I remember my first massive spreadsheet project. My office was tasked with tracking the department’s annual budget, so I built an impressive network of spreadsheets. It had multiple linked spreadsheets, each with several tabs, auto calculations, stylish charts, PivotTables, auto-calculations and lookup formulas. It was brilliant! And then it crashed.
I had pushed my spreadsheets beyond their limits and now I had two fiscal years of data corrupted. What I did not know at the time was that the more sophisticated I made my spreadsheets, the more I taxed them. I should have sought a database solution.

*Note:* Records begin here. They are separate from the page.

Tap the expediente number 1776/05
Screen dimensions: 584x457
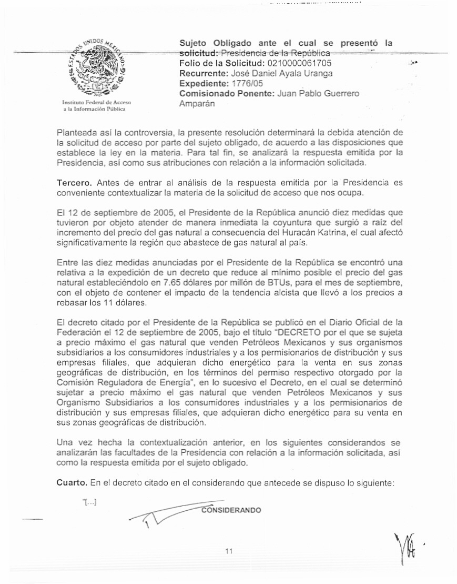point(248,84)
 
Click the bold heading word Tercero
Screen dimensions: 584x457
point(74,182)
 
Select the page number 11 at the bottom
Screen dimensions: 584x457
point(228,551)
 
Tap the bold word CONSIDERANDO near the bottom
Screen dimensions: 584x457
point(231,510)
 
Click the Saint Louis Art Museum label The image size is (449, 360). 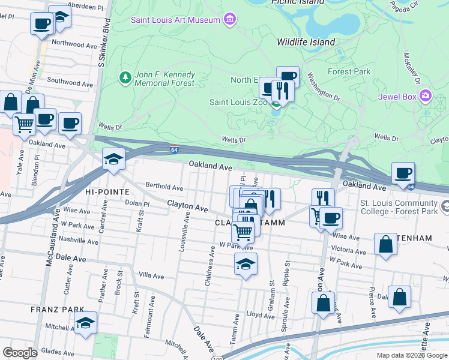176,20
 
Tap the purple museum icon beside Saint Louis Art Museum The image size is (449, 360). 229,20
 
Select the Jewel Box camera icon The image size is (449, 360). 426,96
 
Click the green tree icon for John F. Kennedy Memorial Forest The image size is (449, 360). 125,77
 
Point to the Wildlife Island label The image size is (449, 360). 306,42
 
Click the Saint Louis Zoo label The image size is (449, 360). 238,102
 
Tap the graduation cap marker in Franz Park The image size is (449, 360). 86,324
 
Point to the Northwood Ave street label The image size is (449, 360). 74,44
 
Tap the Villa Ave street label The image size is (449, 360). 151,277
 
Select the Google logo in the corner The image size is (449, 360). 20,353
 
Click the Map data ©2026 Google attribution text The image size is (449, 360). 411,355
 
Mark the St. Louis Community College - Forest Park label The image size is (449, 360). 398,207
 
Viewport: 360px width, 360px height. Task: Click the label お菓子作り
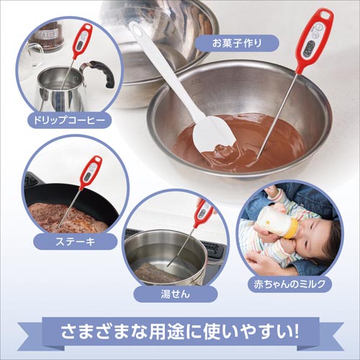tap(237, 43)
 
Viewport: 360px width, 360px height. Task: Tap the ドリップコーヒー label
tap(69, 120)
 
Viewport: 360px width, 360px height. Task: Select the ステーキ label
tap(75, 241)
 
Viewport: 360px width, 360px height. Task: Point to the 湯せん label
tap(176, 294)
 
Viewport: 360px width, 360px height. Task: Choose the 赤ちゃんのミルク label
tap(289, 284)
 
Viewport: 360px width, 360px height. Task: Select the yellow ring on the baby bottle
tap(292, 229)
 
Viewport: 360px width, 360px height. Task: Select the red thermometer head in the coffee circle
tap(82, 40)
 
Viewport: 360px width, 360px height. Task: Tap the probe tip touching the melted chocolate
tap(258, 157)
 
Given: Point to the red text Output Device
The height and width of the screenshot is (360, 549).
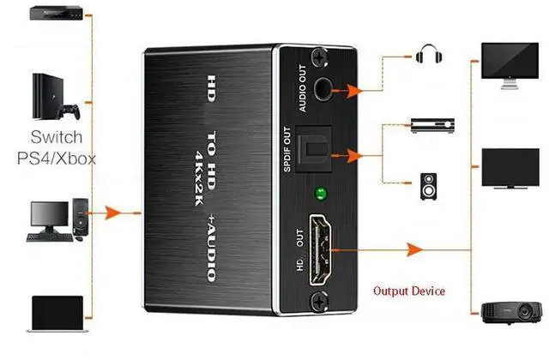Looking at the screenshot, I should tap(408, 291).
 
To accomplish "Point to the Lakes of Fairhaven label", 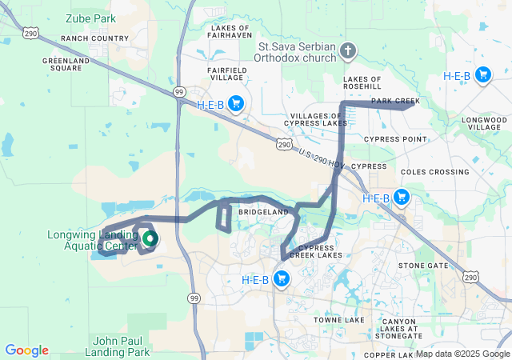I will [x=230, y=31].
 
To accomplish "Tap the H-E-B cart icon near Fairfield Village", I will [x=236, y=103].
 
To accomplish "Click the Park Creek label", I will [x=395, y=101].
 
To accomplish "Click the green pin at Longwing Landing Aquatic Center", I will [x=150, y=238].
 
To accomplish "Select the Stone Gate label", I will [x=423, y=265].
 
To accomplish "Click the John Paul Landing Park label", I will [x=122, y=346].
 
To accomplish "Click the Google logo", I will [x=26, y=350].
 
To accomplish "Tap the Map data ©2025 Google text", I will [x=462, y=354].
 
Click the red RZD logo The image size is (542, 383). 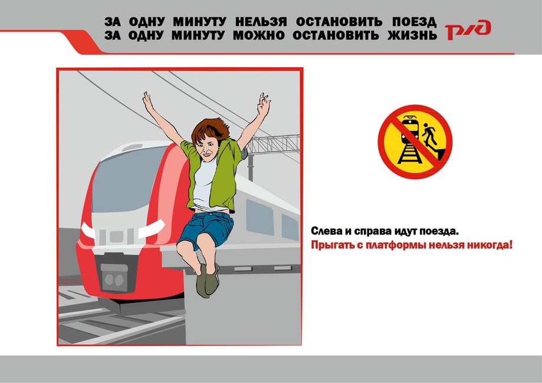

The Pros and Cons of Spreadsheets
Spreadsheets have great features such as automatically recalculated formulas, stylish charts and graphs at the click of a mouse, pivot tables, sorting and filtering, and cell formatting. Microsoft Excel even has a “Format as Table” option that will instantly “pretty up” your dull data. The array of features available in spreadsheet applications makes displaying and analyzing large amounts of data easier. Spreadsheets are easy to use and flexible and inexpensive, which is why they have become the go-to business tool for storing and analyzing data.
As sophisticated as spreadsheets have become, they still have some serious drawbacks. Spreadsheets are not ideal for long-term data storage. They only offer simple query options, do not guard data integrity, and offer little to no protection from data corruption.
The New Guy, Databases
A database is similar to a spreadsheet. In the simplest terms, a database is a collection of tables, organized in columns and rows, just like a spreadsheet. The big difference is that in a database each table has a unique set of columns and rows, and different relationships can be made between the different tables. A relational database management system (RDMS) standardizes the way data is stored and processed. RDMS tables store data in a logical manner specifically designed to provide data integrity, reduce duplication, and minimize irregularities.
A lot of grief can be saved if you take the time to consider the parameters of your project before you start. When deciding if you should create a database for your project, or transfer your current spreadsheets to a database, here are a few things to consider:
- User Access: The number one reason for creating a database instead of a spreadsheet is if multiple people will need to access the file. Sure, you gave everyone a week to update the spreadsheet, but without fail a group of procrastinators will all try to do their updates in the last 30 minutes before the deadline, resulting in a mass of “file is locked for editing by…” error messages. This sort of traffic jam is prevented in a database because multiple people can make edits simultaneously.
- Scope: A spreadsheet is great for tracking a simple list, but will that list continue to grow and potentially become unmanageable? Databases are better for long-term storage of records that will be subject to changes. Databases have a far greater storage capacity than spreadsheets. If your spreadsheet exceeds 20 columns and/or 100 rows, chances are it would be better for you to use a database.
- Reports/Queries: If you have difficulty querying specific datasets for reports, a database could be the answer. When building a spreadsheet, that data is formatted and arranged to get the desired report when printed. With a database, the data and reporting features are separate, allowing you to generate multiple reports with the same data. For example, management wants to see company-wide sales records by quarter, the program manager only wants to see annual sales for her region, and the marketing department wants to see monthly sales by product type. Instead of maintaining three spreadsheets with customized views of each party, a database would allow you to use advanced queries to generate all three formats from one source – no copy and pasting needed!
- Data Integrity: Duplication of data is another reason for moving away from spreadsheets. Does changing one cell force you to update several others? Do people save independent copies of the spreadsheet, causing duplicate and often outdated versions? In a relational database, data is stored in one place which minimizes redundancy and saves space.
Remember that spreadsheets and databases are not mutually exclusive. Just because you upgrade to a database doesn’t mean you have to divorce your spreadsheets. In most cases, a combination of the two is the best. You can store your records in a database, allowing you to make advanced reports and queries. In turn, those reports and queries can be exported to spreadsheets for analysis.